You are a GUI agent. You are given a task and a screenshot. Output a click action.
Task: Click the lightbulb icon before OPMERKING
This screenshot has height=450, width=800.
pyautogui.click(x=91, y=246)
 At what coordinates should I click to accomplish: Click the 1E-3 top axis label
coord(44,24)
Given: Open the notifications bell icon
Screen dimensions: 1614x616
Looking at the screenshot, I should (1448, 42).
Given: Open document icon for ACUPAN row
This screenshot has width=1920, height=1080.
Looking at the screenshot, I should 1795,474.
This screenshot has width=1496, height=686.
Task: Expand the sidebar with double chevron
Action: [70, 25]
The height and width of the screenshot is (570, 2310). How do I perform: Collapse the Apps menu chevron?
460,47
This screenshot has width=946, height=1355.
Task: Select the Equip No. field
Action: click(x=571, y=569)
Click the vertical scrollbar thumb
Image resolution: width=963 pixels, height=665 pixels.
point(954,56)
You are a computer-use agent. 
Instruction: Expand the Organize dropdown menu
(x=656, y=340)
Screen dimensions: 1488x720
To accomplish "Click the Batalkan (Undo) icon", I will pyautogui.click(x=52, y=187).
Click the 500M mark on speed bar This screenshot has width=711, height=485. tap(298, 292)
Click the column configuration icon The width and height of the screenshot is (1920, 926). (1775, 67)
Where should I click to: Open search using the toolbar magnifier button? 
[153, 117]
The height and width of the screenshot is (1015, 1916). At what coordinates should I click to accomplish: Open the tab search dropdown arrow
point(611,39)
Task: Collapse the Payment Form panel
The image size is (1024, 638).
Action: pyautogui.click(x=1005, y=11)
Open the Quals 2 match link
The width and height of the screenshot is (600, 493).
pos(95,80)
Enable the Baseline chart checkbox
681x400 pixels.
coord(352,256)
◇ ◇ ◇ ◇ ◇ ◇ ◇
=== TASK REQUIREMENTS ===
Can you copy every line of the listing above exactly as it appears?

=== TASK RESPONSE ===
You are a GUI agent. You are given a task and a screenshot. Output a click action.
Task: Click the lightbulb icon before OPMERKING
This screenshot has height=450, width=800.
pyautogui.click(x=91, y=246)
 At what coordinates should I click to accomplish: Click the 1E-3 top axis label
coord(44,24)
Given: Open the notifications bell icon
Screen dimensions: 1614x616
Looking at the screenshot, I should (1448, 42).
Given: Open document icon for ACUPAN row
This screenshot has width=1920, height=1080.
Looking at the screenshot, I should 1795,474.
This screenshot has width=1496, height=686.
Task: Expand the sidebar with double chevron
Action: [70, 25]
The height and width of the screenshot is (570, 2310). How do I perform: Collapse the Apps menu chevron?
460,47
This screenshot has width=946, height=1355.
Task: Select the Equip No. field
Action: click(x=571, y=569)
Click the vertical scrollbar thumb
Image resolution: width=963 pixels, height=665 pixels.
point(954,56)
You are a computer-use agent. 
Instruction: Expand the Organize dropdown menu
(x=656, y=340)
Screen dimensions: 1488x720
To accomplish "Click the Batalkan (Undo) icon", I will pyautogui.click(x=52, y=187).
Click the 500M mark on speed bar This screenshot has width=711, height=485. tap(298, 292)
Click the column configuration icon The width and height of the screenshot is (1920, 926). (1775, 67)
Where should I click to: Open search using the toolbar magnifier button? 
[153, 117]
The height and width of the screenshot is (1015, 1916). At what coordinates should I click to accomplish: Open the tab search dropdown arrow
point(611,39)
Task: Collapse the Payment Form panel
The image size is (1024, 638).
Action: pyautogui.click(x=1005, y=11)
Open the Quals 2 match link
The width and height of the screenshot is (600, 493).
pos(95,80)
Enable the Baseline chart checkbox
681x400 pixels.
coord(352,256)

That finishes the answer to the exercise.